We have already discussed several fathers in this piece—the Father of Nouvelle Cuisine, the Father of Western Medicine—and now we must deal with another paternal figure.
Called the “Father of Europe,” Charlemagne, in the first century A.D., enacted the law that led to fasting. Bestowing upon the Christian world the ephemeral joys of Lent, the good emperor decreed that any who ate eggs before Easter would have their heads cut off.
There was a reason eggs were singled out for abstinence. Charlemagne believed the egg to be a meat product. Since meat was regarded the conquering hero, the champion of food in those days, the emperor’s edict could be considered a great compliment to the egg.
Given the muscle of meat without needing to have any, eggs run while meat clogs.
Rushing forward to 18th century France, we find the French king, Louis XV, devoted to his Sunday mornings because that was the day eggs were served. According to Maguelonne Toussaint-Samat’s The History of Food, when Louis came down to breakfast, the captain of the Palace Guard would march ahead of the monarch, shouting down the corridors, “Attendez! The King is about to eat his egg!”

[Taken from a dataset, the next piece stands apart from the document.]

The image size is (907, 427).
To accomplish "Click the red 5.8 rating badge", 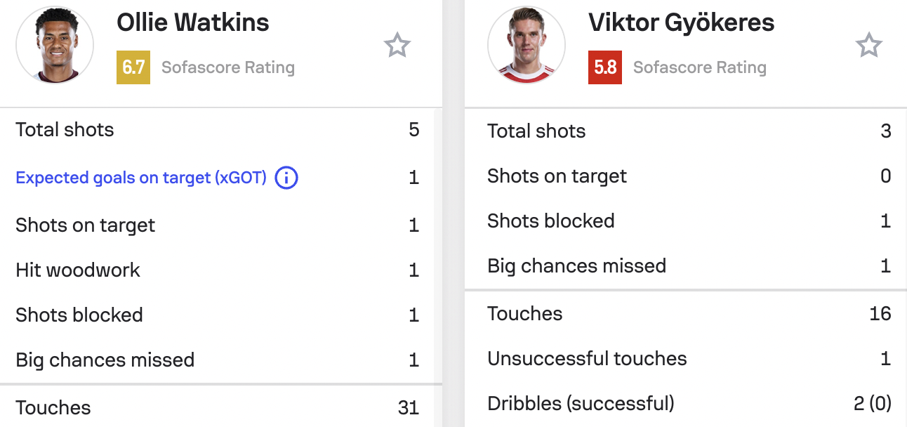I will [x=605, y=67].
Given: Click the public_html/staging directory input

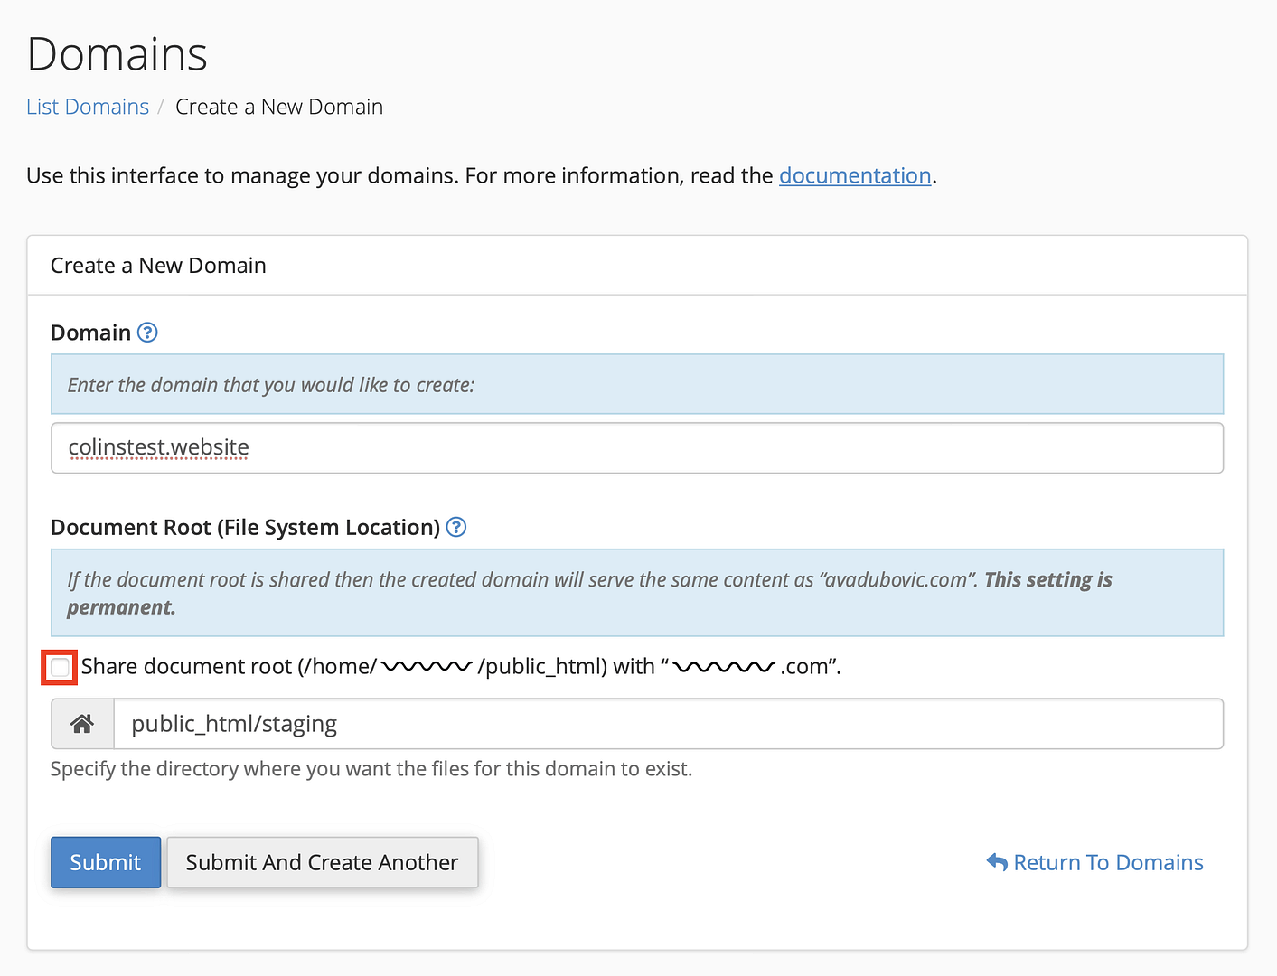Looking at the screenshot, I should (669, 723).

Ask anyone you know if they have ever given eggs that much respect. Certainly a nice omelet will often hear the eater vocalize, “Hey, nice omelet.” And who hasn’t cooed over a savory deviled egg? Maybe when Eggs Benedict turn up at Sunday brunch, people might get excited for a moment, but how quickly eggs are forgotten when the mimosas are poured.
Perhaps what we need to help wrest our faces away from the newspaper at the breakfast table is a new way to treat the egg. I have discovered a new way. In truth, it is a very old way but, for me at least, it turned the light bulb on in my brain and sent me straight to the kitchen to experiment.
Called “Eggs Cécile” in Adolphe Meyer’s list of 1,000 egg recipes, here’s the how-to:
Poach eggs until the yellow is set (but not too hard). Slide them onto a plate, cover and refrigerate. When cold, dip the cold poached eggs into beaten raw eggs, then into bread crumbs (or panko). Fry the coated eggs in oil for about a minute and a half. Serve with a lobster tomato sauce made by slowly cooking chunks of lobster in tomato sauce that is laced with red wine vinegar and diced onions.
On a final egg note: The saddest thing for me is being resigned to the fact that the Prairie Oyster cocktail is dead, kaput, can be had no more.
Knowing that in today’s world a raw egg can kill you, no longer may we slide that raw egg into a glass and cover it with Worcestershire, Tabasco, salt and pepper. The quickest fix for a dreadful hangover is lost to us because we can’t trust the nefarious goings-on at hen factories.
In the great P. G. Wodehouse short story, “Jeeves Takes Charge,” Bertie Wooster puts it this way, “Gentlemen have told me they have found it (the Prairie Oyster) extremely invigorating after a late evening.”
But the raw egg is not all that’s gone forever. Who still does late evenings? I ask you.